Children Are Worth Every Sacrifice Required of Us

Mother and daughters working together in the yard.

Children are worth every sacrifice that parents, government and society need to make. Friedman and his colleagues are calling on the government to make family friendly changes to the laws. Lawmakers and other government and civic leaders must understand the cost of not protecting families. The disintegration of the family has a high cost financially, physically, emotionally and spiritually—for individuals, families and the nation. Americans are paying for this in rising welfare costs and the increase in law enforcement required to combat gangs and other inner-city problems, just to name a few. In contrast, if we don’t have enough children to sustain the population, we won’t have enough workers to support the older generations. As Elder Oaks warned:

The national birthrate in the United States is the lowest in 25 years, and the birthrates in most European and Asian countries have been below replacement levels for many years. This is not just a religious issue. As rising generations diminish in numbers, cultures and even nations are hollowed out and eventually disappear.

It’s interesting to me how rather than figuring out how to balance the careers and jobs, many young people are just throwing in the towel altogether. President Henry B. Eyring said:

Many voices in the world today marginalize the importance of having children or suggest delaying or limiting children in a family. My daughters recently referred me to a blog written by a Christian mother (not of our faith) with five children. She commented: “[Growing] up in this culture, it is very hard to get a biblical perspective on motherhood. … Children rank way below college. Below world travel for sure. Below the ability to go out at night at your leisure. Below honing your body at the gym. Below any job you may have or hope to get.” She then adds: “Motherhood is not a hobby, it is a calling. You do not collect children because you find them cuter than stamps.
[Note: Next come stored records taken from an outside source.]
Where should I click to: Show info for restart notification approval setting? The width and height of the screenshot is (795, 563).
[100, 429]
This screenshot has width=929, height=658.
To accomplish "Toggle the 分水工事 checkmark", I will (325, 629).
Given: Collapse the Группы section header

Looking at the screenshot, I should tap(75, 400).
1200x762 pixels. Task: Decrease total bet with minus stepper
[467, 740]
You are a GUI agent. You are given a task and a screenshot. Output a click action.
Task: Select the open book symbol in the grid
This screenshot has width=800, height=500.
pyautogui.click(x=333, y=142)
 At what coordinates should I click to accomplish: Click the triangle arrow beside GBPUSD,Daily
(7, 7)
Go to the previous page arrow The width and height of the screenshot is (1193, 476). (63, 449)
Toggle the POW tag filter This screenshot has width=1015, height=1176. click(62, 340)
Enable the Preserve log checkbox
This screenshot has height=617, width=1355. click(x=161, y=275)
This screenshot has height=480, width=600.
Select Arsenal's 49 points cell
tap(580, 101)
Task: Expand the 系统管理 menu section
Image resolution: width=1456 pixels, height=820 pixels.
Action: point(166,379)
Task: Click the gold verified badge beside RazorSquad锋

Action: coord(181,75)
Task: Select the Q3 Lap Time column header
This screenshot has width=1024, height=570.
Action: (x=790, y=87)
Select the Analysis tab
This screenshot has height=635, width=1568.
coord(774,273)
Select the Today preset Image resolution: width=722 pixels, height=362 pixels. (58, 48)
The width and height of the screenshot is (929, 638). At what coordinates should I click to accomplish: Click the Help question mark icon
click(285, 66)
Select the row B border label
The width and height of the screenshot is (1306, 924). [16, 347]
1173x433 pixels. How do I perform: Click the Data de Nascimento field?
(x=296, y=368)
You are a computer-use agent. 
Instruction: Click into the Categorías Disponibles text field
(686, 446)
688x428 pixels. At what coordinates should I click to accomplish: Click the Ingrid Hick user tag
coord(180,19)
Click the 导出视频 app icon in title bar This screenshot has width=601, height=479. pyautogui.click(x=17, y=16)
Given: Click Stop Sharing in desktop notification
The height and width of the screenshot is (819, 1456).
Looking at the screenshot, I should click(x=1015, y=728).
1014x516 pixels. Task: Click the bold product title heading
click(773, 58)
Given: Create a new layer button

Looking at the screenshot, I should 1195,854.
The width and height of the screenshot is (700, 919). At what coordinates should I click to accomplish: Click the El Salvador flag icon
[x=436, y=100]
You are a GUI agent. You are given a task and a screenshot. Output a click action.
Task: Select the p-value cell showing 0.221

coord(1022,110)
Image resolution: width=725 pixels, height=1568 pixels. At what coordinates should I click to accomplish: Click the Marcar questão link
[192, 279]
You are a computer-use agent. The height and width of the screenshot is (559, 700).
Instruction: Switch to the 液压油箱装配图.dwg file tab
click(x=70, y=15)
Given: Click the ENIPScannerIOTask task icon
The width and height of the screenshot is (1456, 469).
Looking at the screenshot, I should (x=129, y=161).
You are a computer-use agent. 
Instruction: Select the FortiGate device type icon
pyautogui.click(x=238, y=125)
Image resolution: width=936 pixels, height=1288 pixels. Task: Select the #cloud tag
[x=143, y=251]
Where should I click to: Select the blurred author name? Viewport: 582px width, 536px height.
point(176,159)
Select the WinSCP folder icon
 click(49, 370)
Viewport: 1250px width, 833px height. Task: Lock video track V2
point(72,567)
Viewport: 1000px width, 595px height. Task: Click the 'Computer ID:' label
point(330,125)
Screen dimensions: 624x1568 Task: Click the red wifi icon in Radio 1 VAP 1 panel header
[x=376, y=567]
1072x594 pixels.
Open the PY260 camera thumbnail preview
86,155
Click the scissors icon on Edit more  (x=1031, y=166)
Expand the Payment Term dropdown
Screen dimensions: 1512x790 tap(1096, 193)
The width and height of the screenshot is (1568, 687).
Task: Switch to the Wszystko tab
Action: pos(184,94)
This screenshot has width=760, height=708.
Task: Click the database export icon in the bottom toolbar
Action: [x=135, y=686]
It is not something to do if you can squeeze the time in. It is what God gave you time for.”

With the rising cost of health care, housing and education—not to mention the basic necessities such as food and clothing—it’s expensive to raise children. Add to that the emotional, physical and spiritual resources required. The rising generation is getting the message: raising kids is hard. What they apparently aren’t hearing is this: No matter what the cost, no matter what sacrifices you have to make, having children is worth it. Children are worth every sacrifice of time, money and other resources that they require. If we as a society are going to succeed, we need to defend and support the traditional family unit—and ensure that the rising generation understands that Whitney Houston had it right: Children are our future.